JMW: Absolutely! All the time. Still am. Always will be. Each piece of writing for me is a small epiphany, partly of what can be done with form, and partly of what I learn about myself through the process of writing. But all these epiphanies
don't seem to intertwine in some grand, unified theory about writing or about subjectivity or even about life. I could be wrong, but I'm not expecting a huge revelation at the end. It seems like most of what I've learned about how to write and what to write and what might be possible to do in writing becomes apparent as I'm ready to know it, or as I'm ready to retain it and use it in any substantial way. Everything is a clue, or a potential punchline, but if you don't know the case or the joke yet, you can't recognize this artifact or idea or method as valuable. I have that feeling in school a lot, both teaching undergraduates and being a student myself.

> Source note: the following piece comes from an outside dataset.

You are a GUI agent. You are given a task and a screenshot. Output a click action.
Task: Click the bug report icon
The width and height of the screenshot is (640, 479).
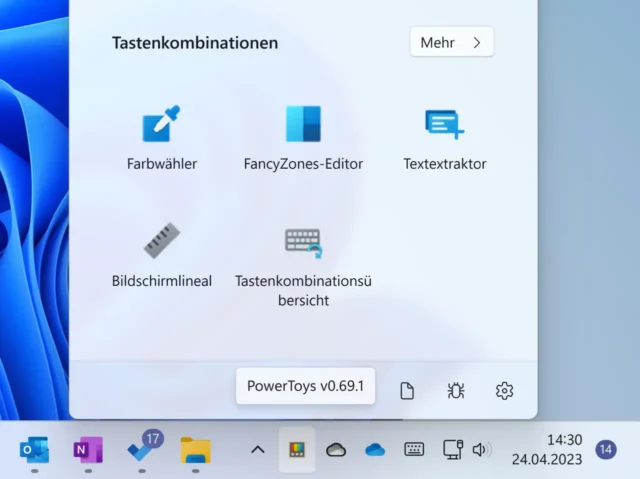(456, 391)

I'll re-encounter something that I've heard before or read before, but suddenly it makes a new kind of sense because I'm newly receptive to it and have a place for it in my thinking about that subject or task.

One of the images that seems to best suit the way I regard my writing process over time—over the 25 years since I first picked up that first crayon and felt that first satisfaction of putting words on a page—is the image of a modernist painting, something like Degas' Two Dancers on a Stage. And you see these ballerinas, and they're off to the side of the canvas, and one of the women's hands extends beyond the canvas on the right, and on the left, there's some fluff of a tutu from another ballerina who can't be seen yet—who seems to be dancing her way into the scene but hasn't made it into the picture. I like this kind of painting because it suggests motion, constant motion, and the existential problem of pinning anything down definitively, let alone symmetrically and perfectly in focus and poised. Writing and relationships and life in general are perenially coming into and moving out of focus, with bursts of insight (like bits of tutu) and then huge empty spaces, like the majority of Degas' canvas, where everything hasn't been fleshed out—and in fact won't be. And that's most of it really—the blank space on the canvas or the poetic caesura or the musical rest. To me, those are all analogies for the question forming, the idea in progress, for the uncertainty without which I'd really have no reason to write. I'm so grateful for all I don't know.